Rodzice Maksia Mareckiego przekazali dobrą wiadomość o powrocie do Ostrowa Wielkopolskiego. Było to możliwe dzięki przerwie w leczeniu. Ale nie obyło się niestety w ostatnim czasie bez dramatycznych chwil.

Kochani dostaliśmy przepustkę na pare dni w domu. Nasz bohater obchodzi jutro swoje imieniny i najważniejsze to spędzić je z najbliższymi. Badania pokazały ze pozostało jedna zmiana w kości ale znacznie mniejsza …walczymy dalej. Lekarze boją się w tej chwili o jelita gdyż zostały mocno uszkodzone.

I faktycznie pod koniec lipca doszło do niepokojących objawów w układzie pokarmowym. Informowano o krwawieniu z jelit.

20 lipca

Kochani wczoraj zamiast na chemię ..trafiliśmy na sor ..gdyż pojawiło się krwawienie z jelit… Nasz bohater nie czuje się zbyt dobrze pozostajemy pod opieka w szpitalu.

Poprzedziły je problemy podczas leczenia, które wdrażano na przełomie czerwca i lipca.

Kochani ciężkie dwa tygodnie za nami
Dużo bólu, problemy z oddychaniem, męcząca po każdym wlewie przeciwciał gorączka, antybiotyk…a nasz Waleczny przyjmuje to z pokora…nie umiem opisać jaki on jest dzielny
Kochani dostaliśmy przepustkę na pare dni w domu…radość chłopaków przeogromna..

Pod koniec lipca pojawiło się światełko w tunelu w wyniku leczenia powstałego zapalenia jelit

Kochani dalej przebywamy w szpitalu… miejmy nadzieję iż sprawa jelit się niedługo unormuje…

Żeby nie przerywać leczenia lekarze postanowili o podaniu samych przeciwciał… chemii na razie nie żeby nie wyrządzić większych szkód w jelitach…

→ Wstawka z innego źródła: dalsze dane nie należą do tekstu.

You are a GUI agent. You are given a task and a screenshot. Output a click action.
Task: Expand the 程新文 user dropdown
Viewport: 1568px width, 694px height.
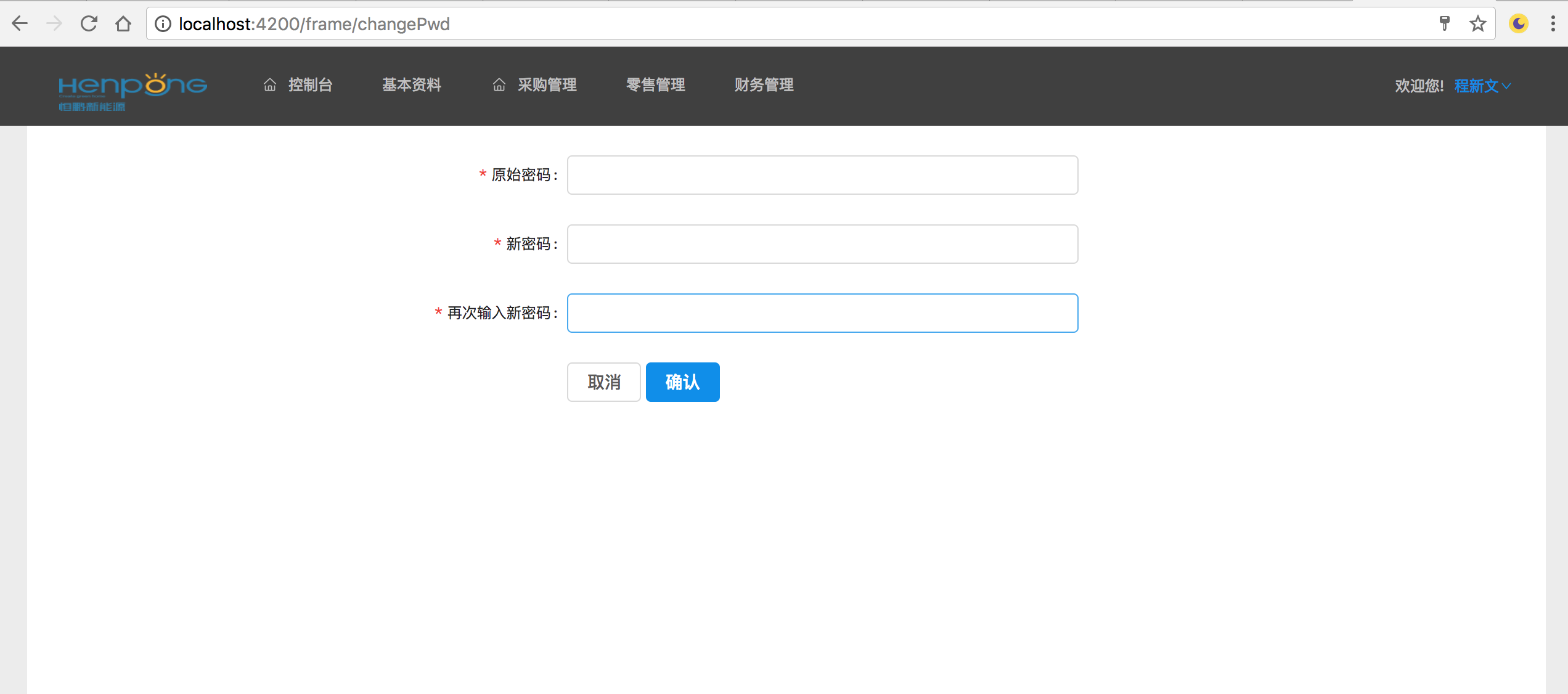point(1482,86)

Maksiu jest już wymęczony tym pobytem… staramy się umilać czas czytając gazetki lego to co nasz bohater uwielbia.

Parametry po podaniu przeciwciał i stan zapalny jelit są na tyle stabilne ze dostaliśmy zgodę na dalsza regenerację w naszym hiszpańskim domu
Czas pobyć razem i odpocząć od szpitalnych murów

Dziękujemy Wam za każde słowa wsparcia i pamięć o naszym bohaterze

Rodzice proszą o nieustanną modlitwę.